Breaking Cyclic-Multithreading Parallelization with XML Parsing
Simone Campanoni, Svilen Kanev, Kevin Brownell, Gu-Yeon Wei, David Brooks
Proc. International Workshop on Parallelism in Mobile Platforms (PRISM), June, 2014
HELIX-RC, a modern re-evaluation of the cyclic-multithreading (CMT) compiler technique, extracts threads from sequential code automatically. As a CMT approach, HELIX-RC gains performance by running iterations of the same loop on different cores in a multicore. It successfully boosts performance for several SPEC CINT benchmarks previously considered unparallelizable. However, this paper shows there are workloads with different characteristics, which even idealized CMT cannot parallelize.

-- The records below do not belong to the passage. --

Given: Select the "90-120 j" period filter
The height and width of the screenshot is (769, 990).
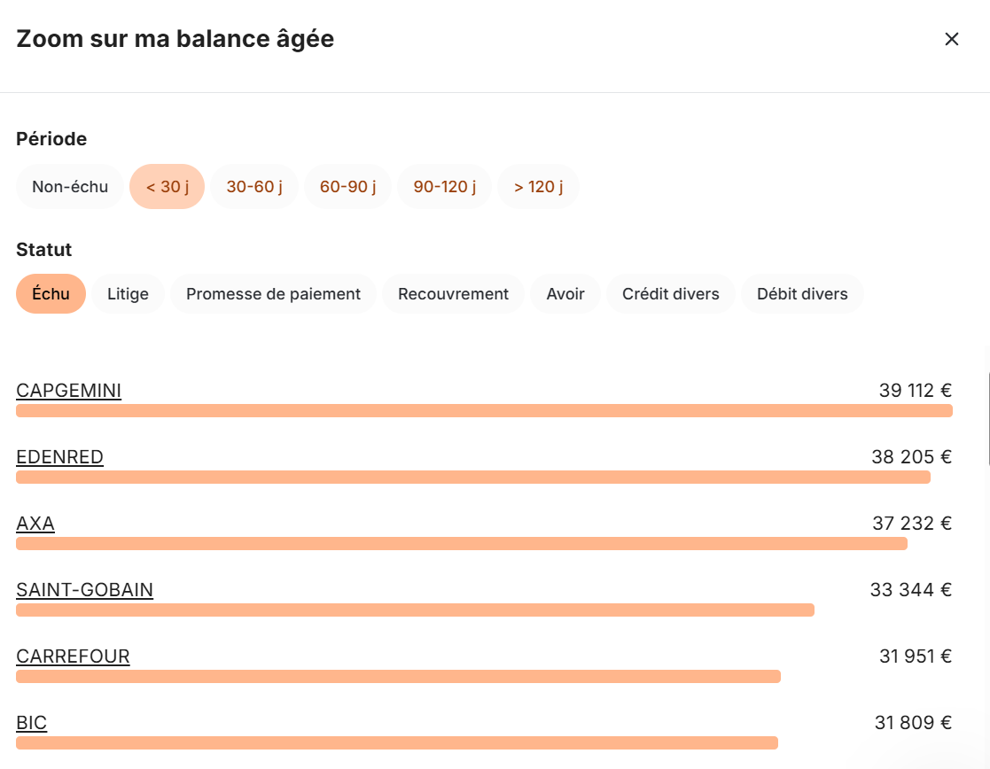Looking at the screenshot, I should click(x=444, y=186).
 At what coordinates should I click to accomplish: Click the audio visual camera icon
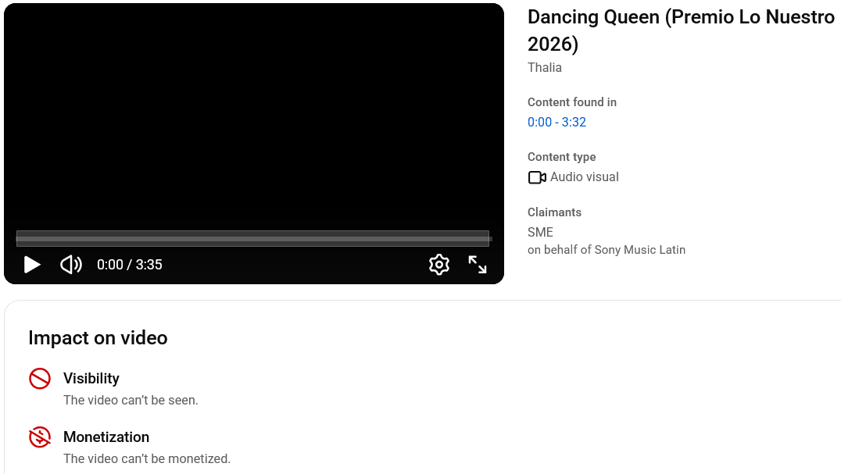537,177
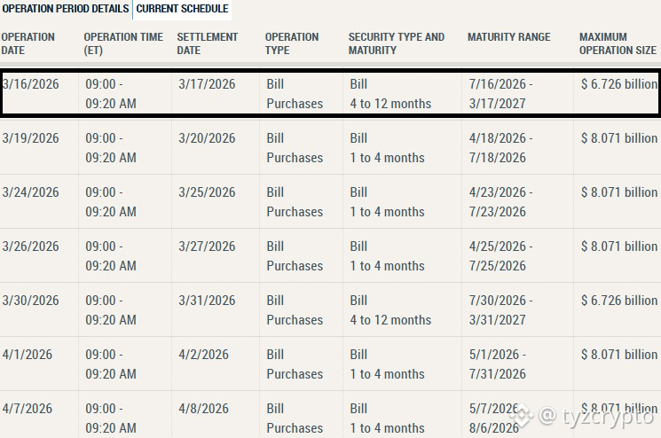The width and height of the screenshot is (661, 438).
Task: Click the @tyzcrypto watermark text
Action: click(595, 417)
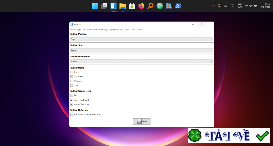The image size is (273, 146).
Task: Open File Explorer from the taskbar
Action: click(x=123, y=6)
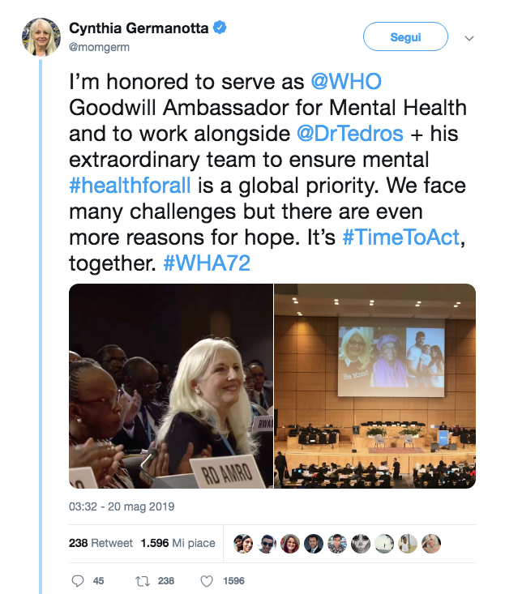Click the blue verified badge
The width and height of the screenshot is (505, 594).
coord(220,28)
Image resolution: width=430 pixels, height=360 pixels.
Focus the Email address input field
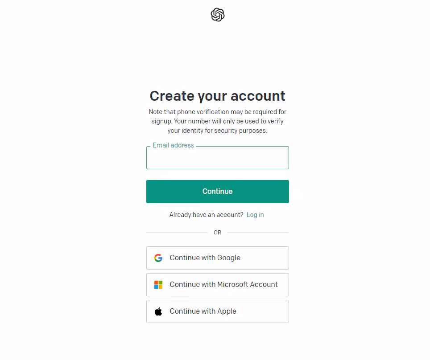(x=218, y=159)
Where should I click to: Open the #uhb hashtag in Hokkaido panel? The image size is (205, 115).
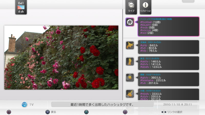click(144, 45)
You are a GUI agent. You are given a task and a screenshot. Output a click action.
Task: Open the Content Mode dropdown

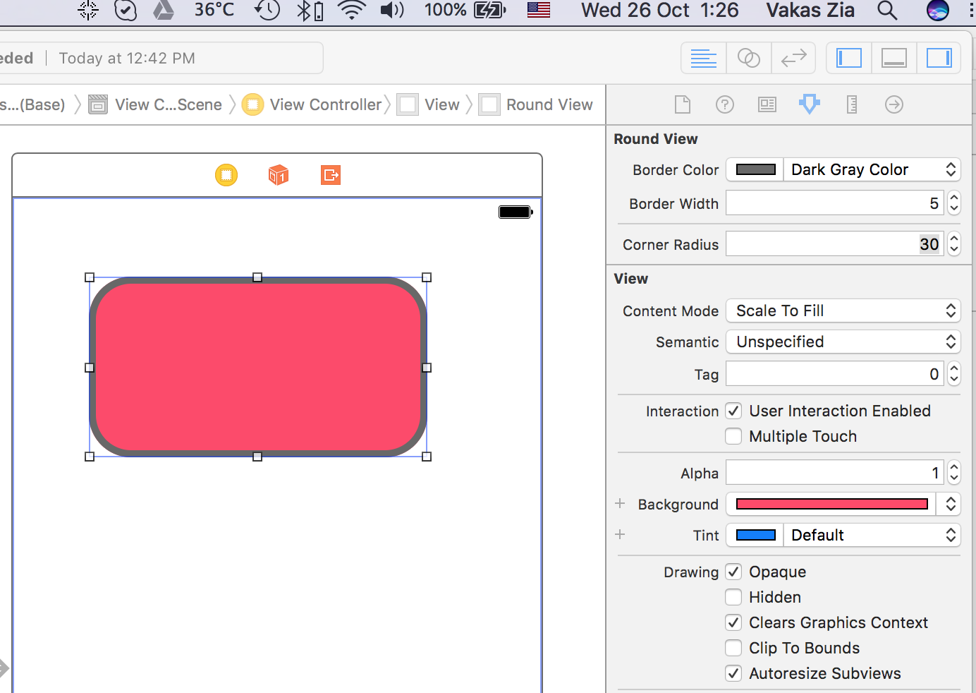843,311
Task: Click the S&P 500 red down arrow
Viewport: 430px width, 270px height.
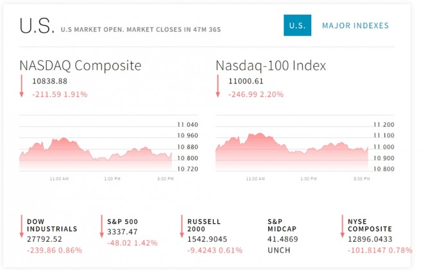Action: 101,227
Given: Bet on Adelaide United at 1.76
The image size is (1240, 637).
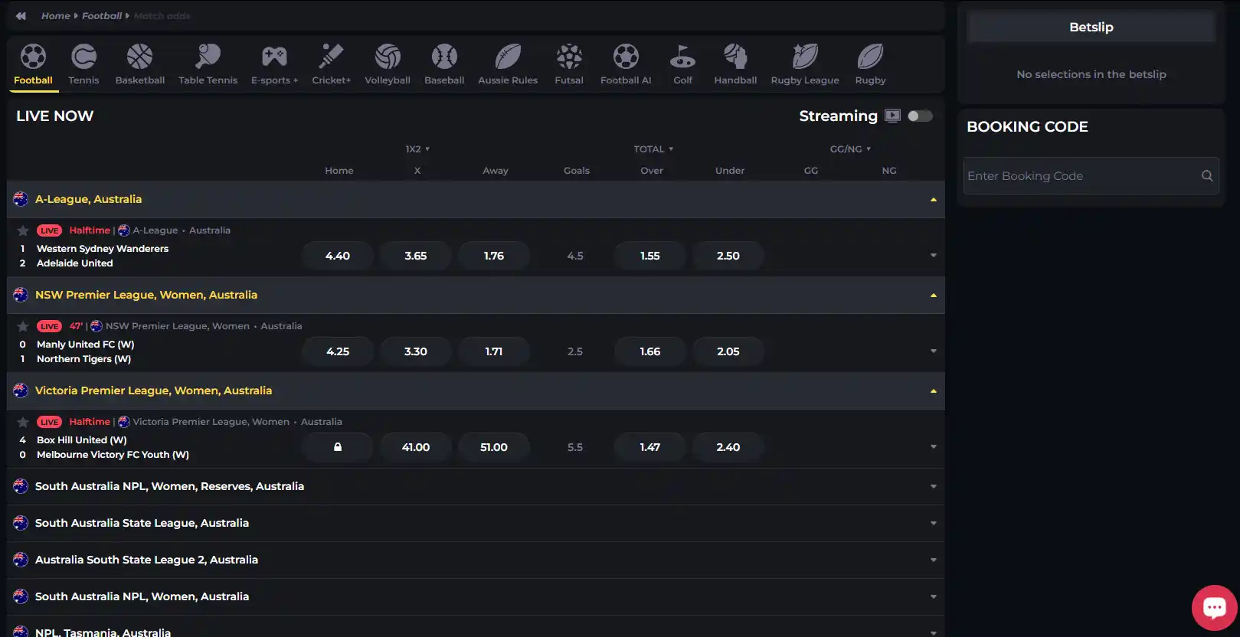Looking at the screenshot, I should click(494, 256).
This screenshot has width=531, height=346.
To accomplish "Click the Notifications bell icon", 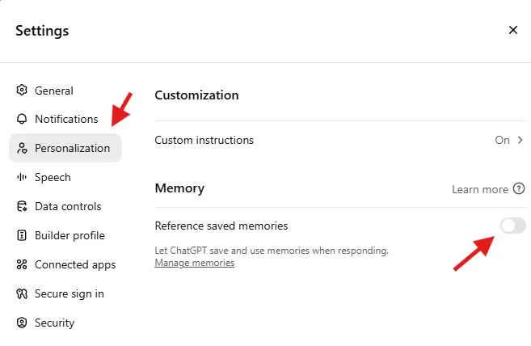I will point(22,119).
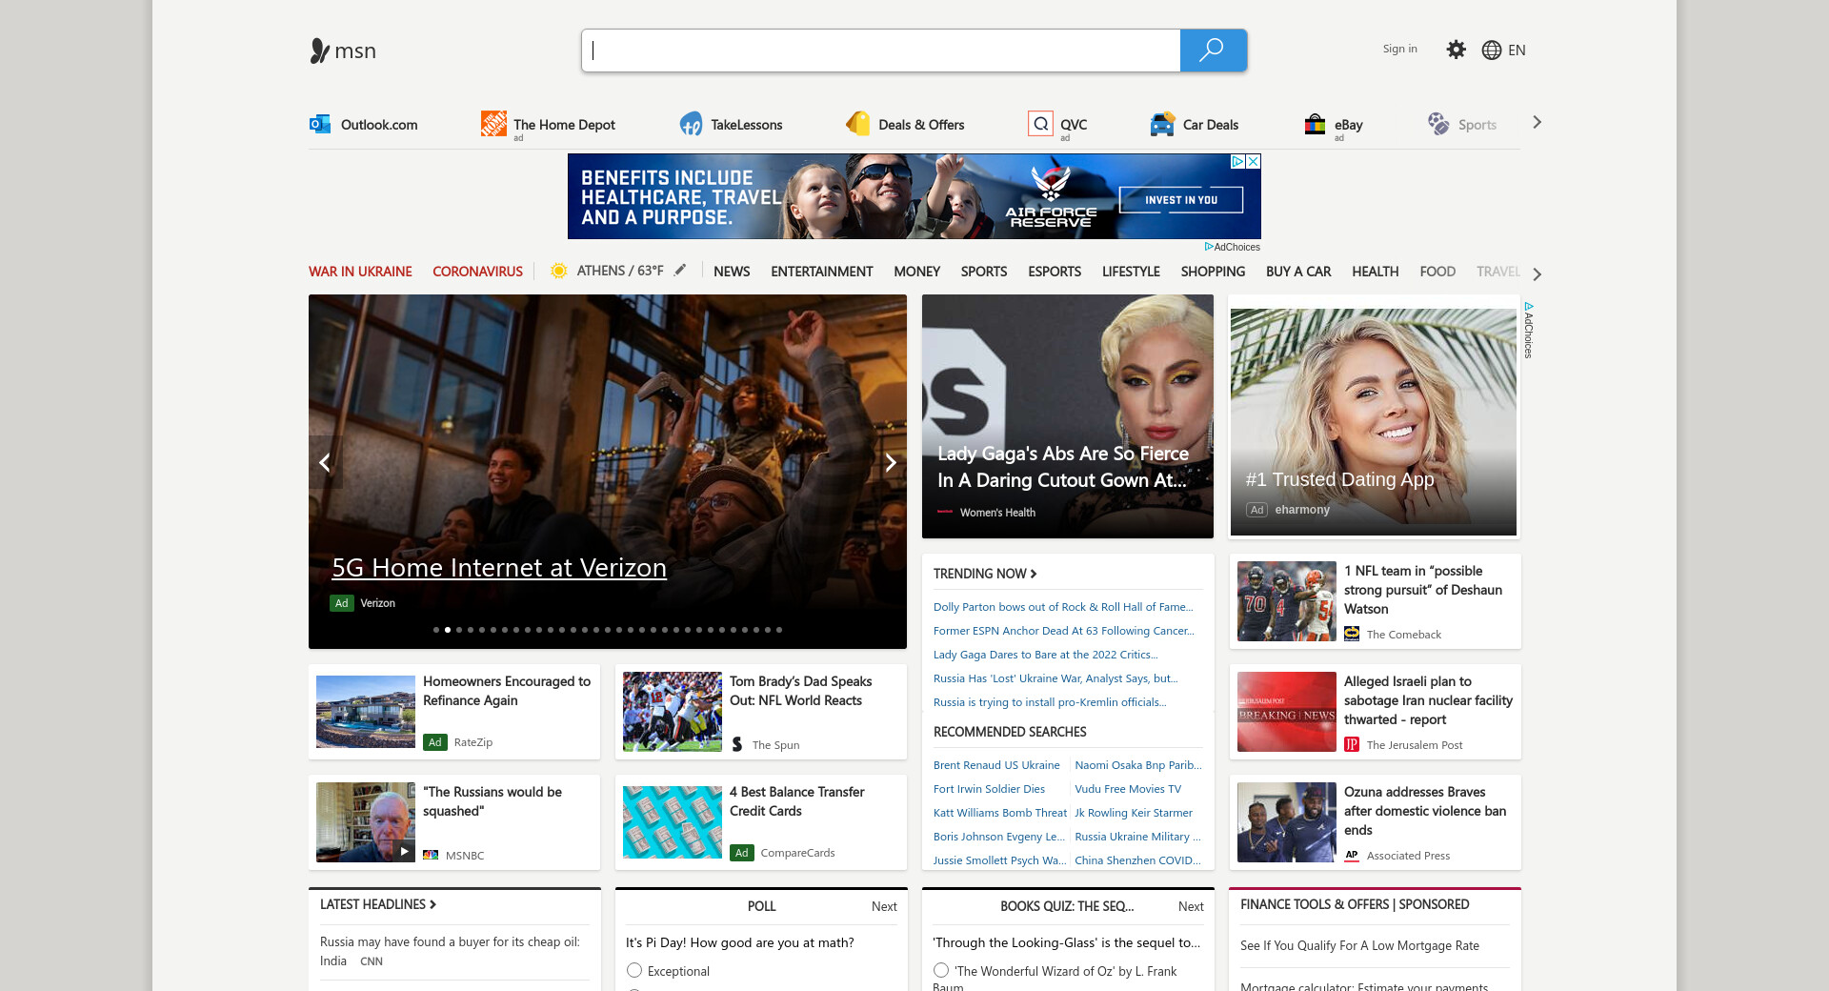Select the Exceptional poll option

[x=634, y=970]
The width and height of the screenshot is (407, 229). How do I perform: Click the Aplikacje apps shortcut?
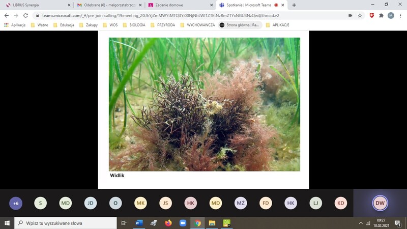[15, 25]
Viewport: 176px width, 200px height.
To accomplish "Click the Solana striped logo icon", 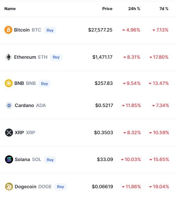I will (9, 159).
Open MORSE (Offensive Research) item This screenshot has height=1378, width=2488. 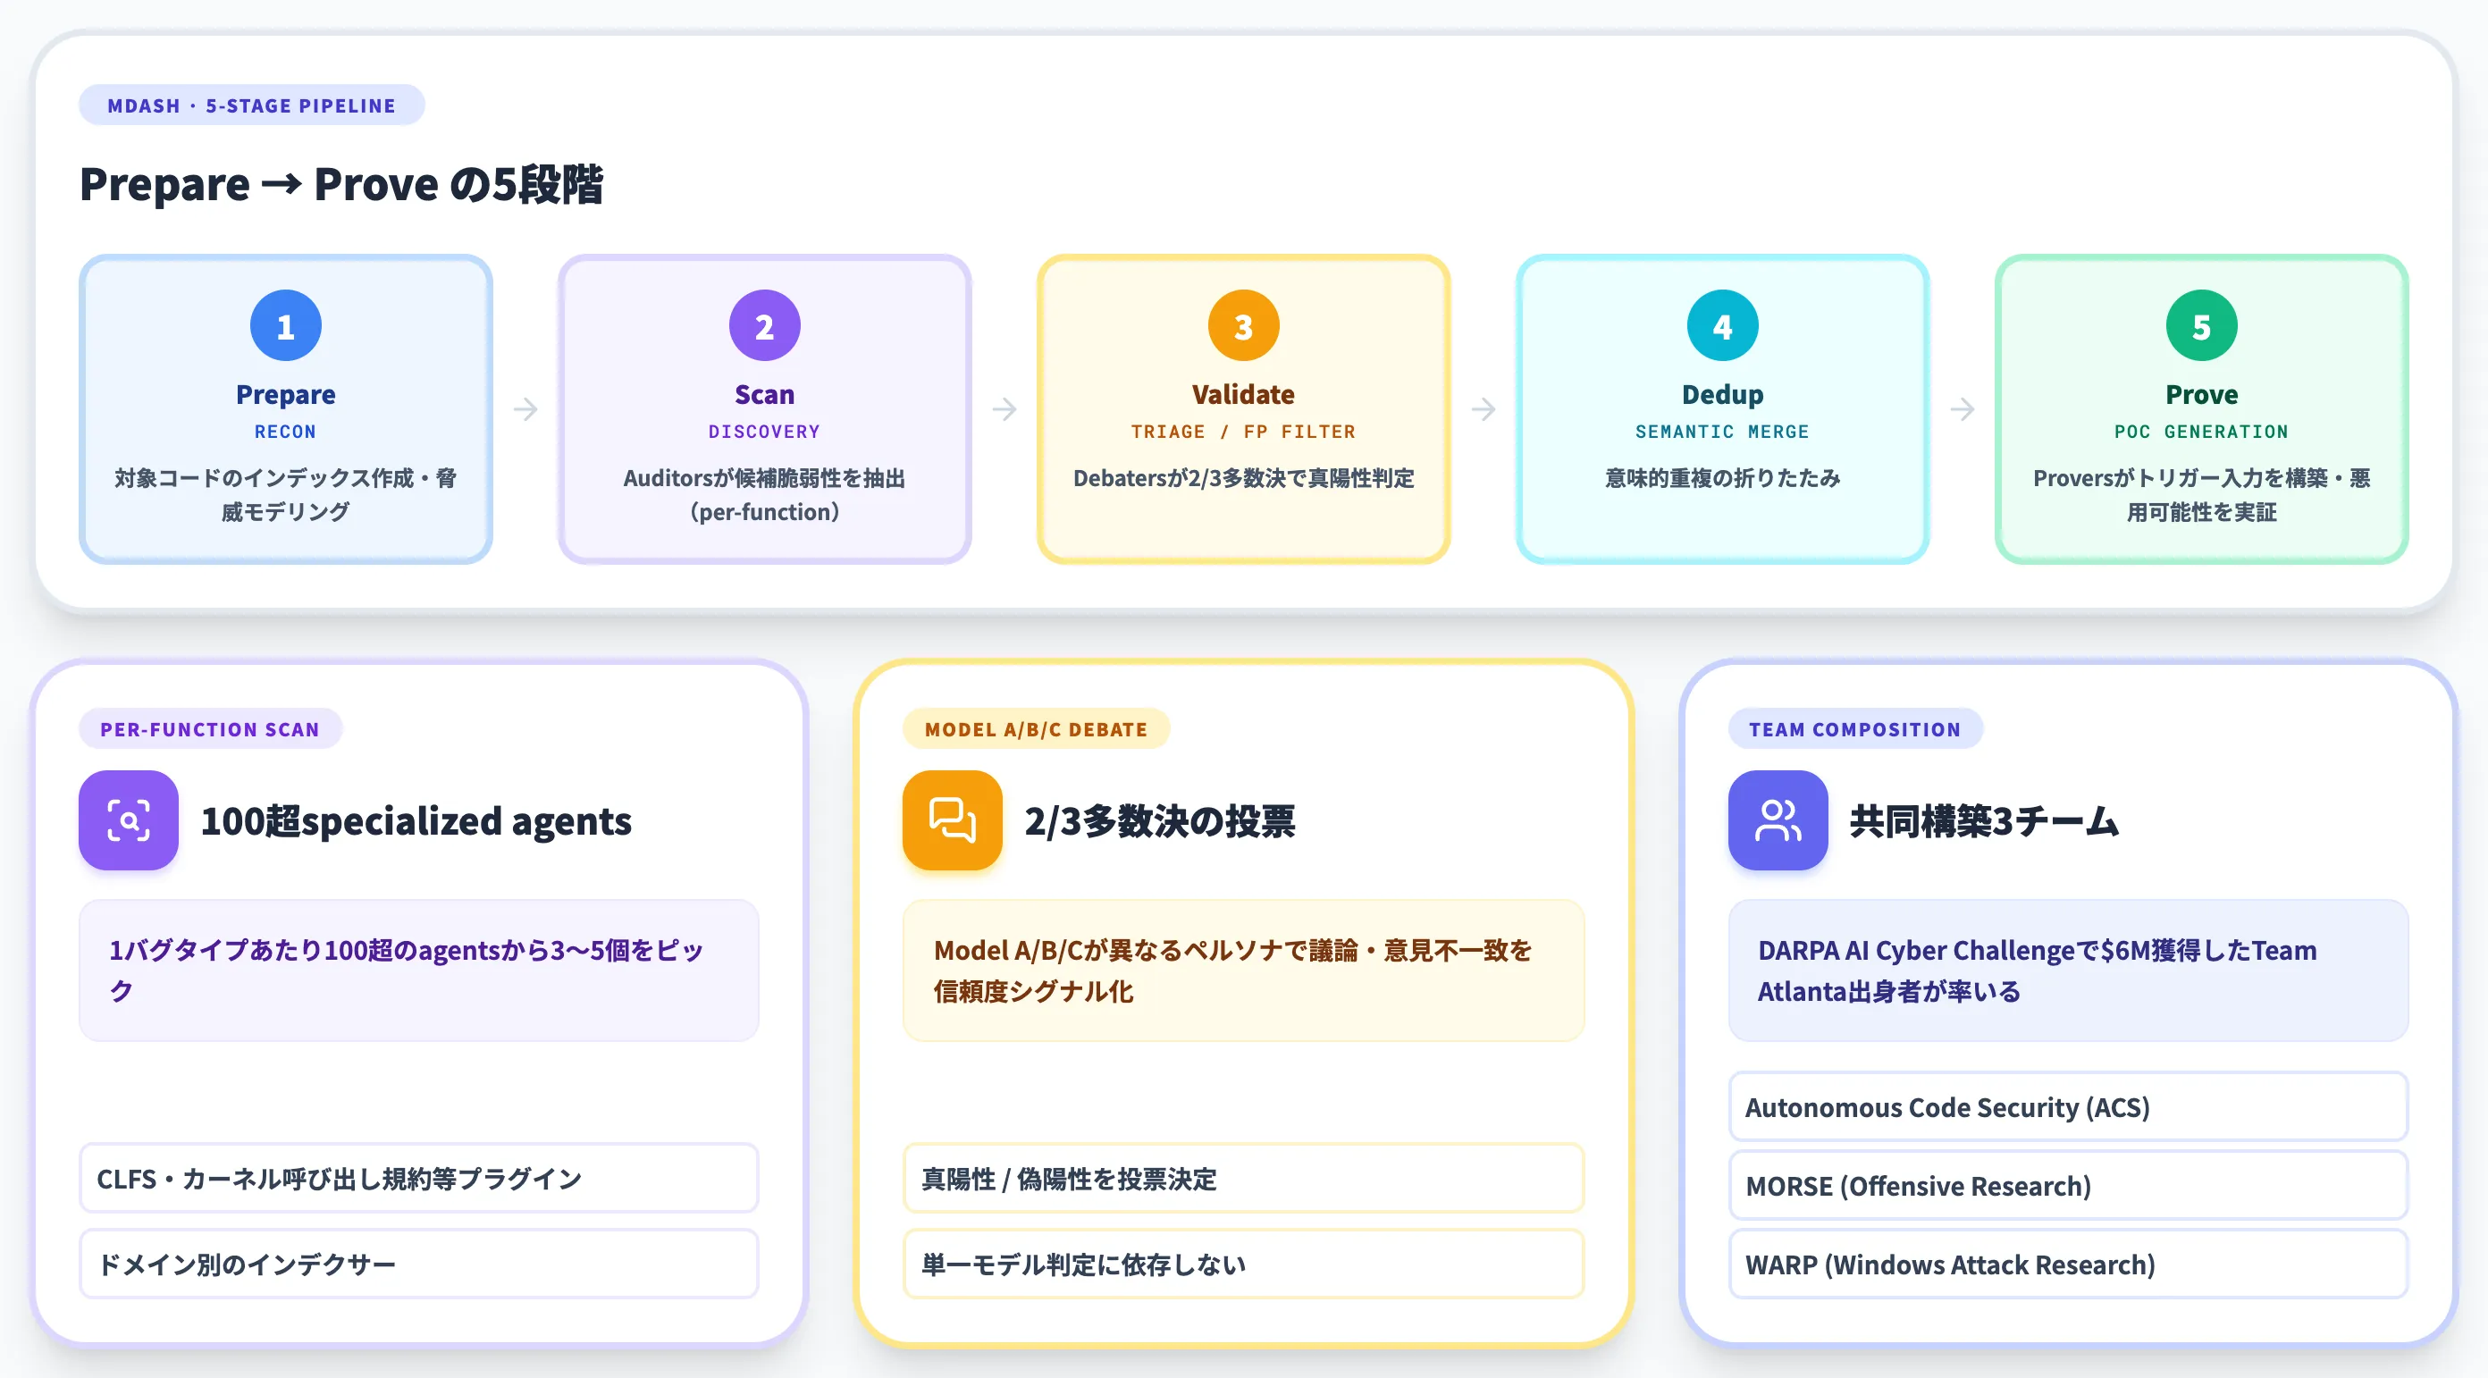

We identify how to overcome an inherent limitation of CMT for these workloads. CMT techniques only run iterations of a single loop in parallel at any given time. We propose exploiting parallelism not only within a single loop, but also among multiple loops. We call this execution model Multiple CMT (MCMT), and show that it is crucial for auto-parallelizing a broader class of workloads. To highlight the need for MCMT, we target a workload that is naturally hard for CMT -- parsing XML-structured data. We show that even idealized CMT fails on XML parsing. Instead, MCMT extracts speedups up to 3.9x on 4 cores.